Planned obsolescence however is a problem of serious concern. One of the positive stereotypes of Americans in the twentieth century was practical “Yankee ingenuity” and thrift that was borne out of traditional agricultural sensibilities, where a capital expense for something like a tractor, a truck, a tool a washing machine or even the clothing we wore was a big deal. People built and made product purchase decisions frugally using money they saved and chose the items that were made to last and could be repaired. Over time, greed led to intentionally manufacturing consumer goods designed to stop working or become obsolete in a matter of months or a few years. The common sense of the modern American is now often the opposite. We now think that there’s something normal about buying cheap disposable things and throwing them “away” to get the bright shiny new version. This perverse attitude was accelerated by years of cheap debt and low inflation. Now that we’re seeing price inflation, this proposition doesn’t seem as attractive, yet the addiction continues despite a flattening of nominal wages, and now the financial sector is yet again “at risk” because consumer debt has once again increased to levels financial institutions find uncomfortable because these financial “products” come at the cost of higher rates of interest on their balance sheets and many of the debtors are neither earning the discretionary income nor seem to exhibit the spending patterns that indicate they will be able to repay them. This is high risk debt. The solution? Credit default swaps. Yes, a variant of the same financial mechanism that contributed to the 2008 collapse of the global financial system.

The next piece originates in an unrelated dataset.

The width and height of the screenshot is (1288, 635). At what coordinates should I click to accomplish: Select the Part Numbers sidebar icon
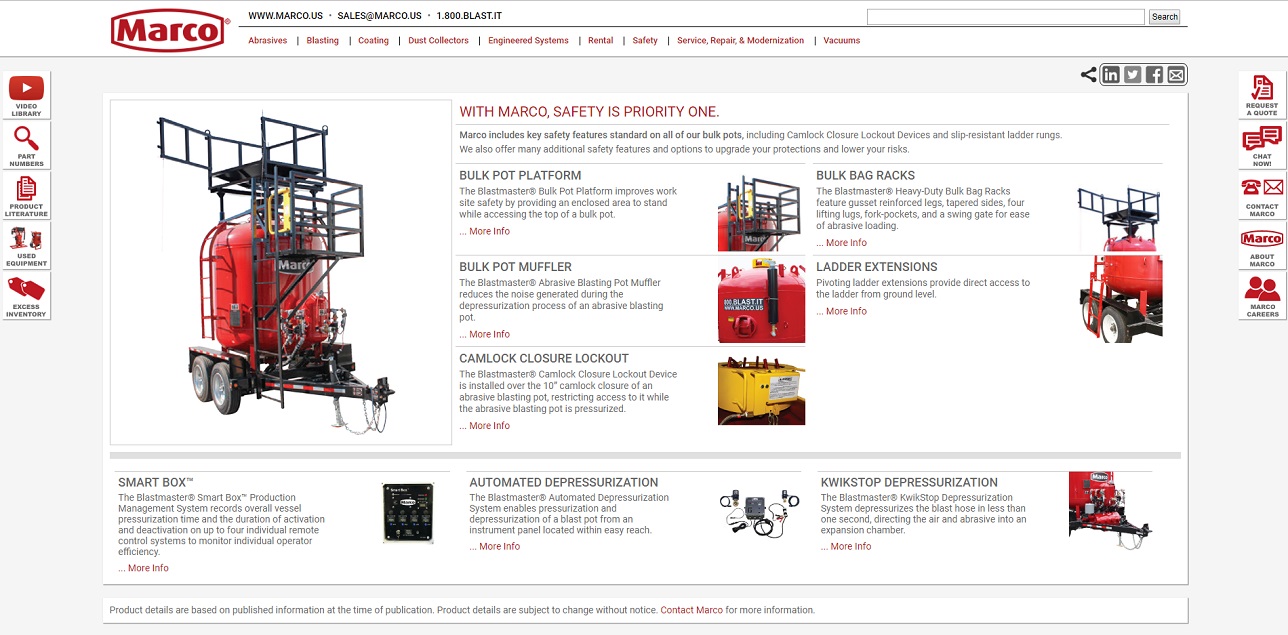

One of the more powerful points in the “Buy Now” documentary was that the average consumer of today is constantly reassured that there exists a magical place vaguely called “away” where things go when we discard them, and that we’re coaxed into believing in this magical place through greenwashing and recycling labels. It doesn’t exist. Very little if anything is carbon neutral or recycled. We bury it in the ground, burn it, or put it on cargo ships that dump it into the global south.